5– Em Novembro de 2019, os Tupinambá de Olivença foram à Brasília pedir investigação sobre o projeto de hotel de luxo português em seu território, em específico no entorno da aldeia Cajueiro. Protocolaram carta de denúncia. Fizeram reuniões com órgãos federais, na embaixada de Portugal e na sede da Delegação da União Europeia no Brasil. Também denunciaram a situação em reuniões com parlamentares, integrantes do Ministério Público Federal (MPF), com a Comissão Nacional de Defesa dos Direitos dos Povos Indígenas da Ordem dos Advogados do Brasil (OAB) e com o Conselho Nacional de Direitos Humanos (CNDH). Para saber mais veja em CIMI (https://cimi.org.br/2019/11/povo-tupinamba-olivenca-pede-investigacao-projeto-hotel-luxo-territorio/)

6 – Também em Novembro de 2019, após as denúncias dos Tupinambá de Olivença, o grupo hoteleiro português Vila Galé anunciou que iria cancelar a construção de um resort de luxo no litoral da Bahia. 

2020

7 – Em 6 de maio de 2020 o ministro do Supremo Tribunal Federal Edson Fachin determinou a suspensão nacional de todos os processos e recursos judiciais que tratem de demarcação de áreas indígenas até o final da pandemia da Covid-19 ou até o julgamento final do Recurso Extraordinário (RE) 1017365, com repercussão geral reconhecida (Tema 1.031).

8 – Em 04 de setembro de 2020, a empresa ILHEUS EMPREENDIMENTOS S/A peticionou na Vara Federal Cível e Criminal da SSJ de Ilhéus-BA, solicitando reintegração de posse de parte do território indígena Tupinambá de Olivença, em especial na região da Aldeia Cajueiro, numa disputa pela posse de aproximadamente 30 lotes, justificando que a Terra Indígena em questão ainda está pendente de demarcação. A empresa alega ter a posse destas terras desde 1965.

9 – A FUNAI informou no processo que os estudos técnicos necessários à demarcação do Território Tupinambá de Olivença haviam sido realizados e devidamente aprovados pelo Presidente da FUNAI e pendente apenas da publicação da portaria declaratória

10 – A Comunidade Indígena Tupinambá de Olivença manifestou-se no processo a área do Loteamento Canto das Águas é de aproximadamente 616,9980 hectares, sendo que 326,2050 hectares, ou seja, 52,8% desse empreendimento incide sobre a Terra Indígena em questão, tradicionalmente ocupadas por indígenas. Observou também que os finalizados os estudos técnicos necessários à demarcação devidamente aprovados pelo Presidente da FUNAI e pendente apenas da publicação da portaria declaratória.

11 – Em 07 de dezembro de 2020, a Juíza Federal Substituta, Leticia Daniele Bossonario, defere a liminar e decide pela reintegração de posse em favor da ILHÉUS EMPREENDIMENTOS S/A e dá prazo de 20 dias para saída dos indígenas do seu território tradicional, em descumprimento da determinação do STF de maio de 2020.

· · · · · · ·

» Suas instruções
No texto sobre os Tupinambá de Olivença, reescreva a parte começando em "6 – Também em" e indo até "reconhecida (Tema 1.031).", trocando "resort" por "empreendimento hoteleiro".

· · · · · · ·

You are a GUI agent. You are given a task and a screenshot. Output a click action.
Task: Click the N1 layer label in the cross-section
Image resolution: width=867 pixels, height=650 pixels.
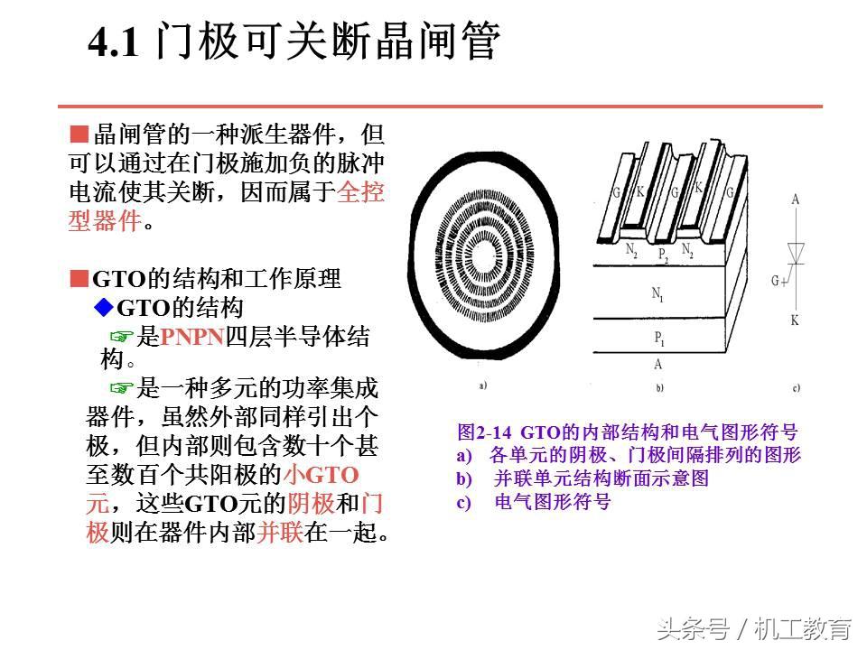(x=657, y=293)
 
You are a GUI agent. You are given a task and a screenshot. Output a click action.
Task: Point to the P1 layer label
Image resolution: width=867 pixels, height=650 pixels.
(x=659, y=338)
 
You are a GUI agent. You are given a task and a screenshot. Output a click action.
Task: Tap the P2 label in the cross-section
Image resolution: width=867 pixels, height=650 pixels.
(x=663, y=255)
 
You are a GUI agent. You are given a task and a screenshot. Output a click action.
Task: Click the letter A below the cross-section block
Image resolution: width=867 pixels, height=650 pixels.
(x=657, y=364)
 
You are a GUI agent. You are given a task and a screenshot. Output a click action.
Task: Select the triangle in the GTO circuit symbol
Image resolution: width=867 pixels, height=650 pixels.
(x=796, y=253)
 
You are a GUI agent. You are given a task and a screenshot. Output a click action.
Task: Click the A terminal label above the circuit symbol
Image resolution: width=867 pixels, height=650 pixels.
(x=795, y=199)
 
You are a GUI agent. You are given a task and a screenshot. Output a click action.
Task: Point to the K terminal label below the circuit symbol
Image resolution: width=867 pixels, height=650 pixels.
(x=795, y=320)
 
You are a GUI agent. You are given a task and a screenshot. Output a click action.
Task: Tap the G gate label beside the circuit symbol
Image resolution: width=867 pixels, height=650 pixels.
(x=776, y=281)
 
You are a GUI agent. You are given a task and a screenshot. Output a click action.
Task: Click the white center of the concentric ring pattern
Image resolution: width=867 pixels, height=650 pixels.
(x=485, y=255)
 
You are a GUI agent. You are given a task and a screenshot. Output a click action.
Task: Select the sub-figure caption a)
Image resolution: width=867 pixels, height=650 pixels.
(x=482, y=385)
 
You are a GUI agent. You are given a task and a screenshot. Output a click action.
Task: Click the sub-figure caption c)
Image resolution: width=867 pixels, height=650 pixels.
(x=797, y=388)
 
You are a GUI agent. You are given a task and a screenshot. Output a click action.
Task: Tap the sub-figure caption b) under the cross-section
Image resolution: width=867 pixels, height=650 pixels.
(x=659, y=387)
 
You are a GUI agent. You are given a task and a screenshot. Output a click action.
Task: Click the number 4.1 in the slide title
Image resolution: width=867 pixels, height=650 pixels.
(x=114, y=42)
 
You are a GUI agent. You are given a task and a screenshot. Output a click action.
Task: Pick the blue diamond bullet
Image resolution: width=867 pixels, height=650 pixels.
(x=103, y=307)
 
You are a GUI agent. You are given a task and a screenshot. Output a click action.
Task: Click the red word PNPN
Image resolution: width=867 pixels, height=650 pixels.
(x=191, y=337)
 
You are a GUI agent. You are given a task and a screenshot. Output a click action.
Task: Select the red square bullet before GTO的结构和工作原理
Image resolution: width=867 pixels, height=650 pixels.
(x=79, y=279)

· · · · · · ·

» Resposta escrita
6 – Também em Novembro de 2019, após as denúncias dos Tupinambá de Olivença, o grupo hoteleiro português Vila Galé anunciou que iria cancelar a construção de um empreendimento hoteleiro de luxo no litoral da Bahia. 

2020

7 – Em 6 de maio de 2020 o ministro do Supremo Tribunal Federal Edson Fachin determinou a suspensão nacional de todos os processos e recursos judiciais que tratem de demarcação de áreas indígenas até o final da pandemia da Covid-19 ou até o julgamento final do Recurso Extraordinário (RE) 1017365, com repercussão geral reconhecida (Tema 1.031).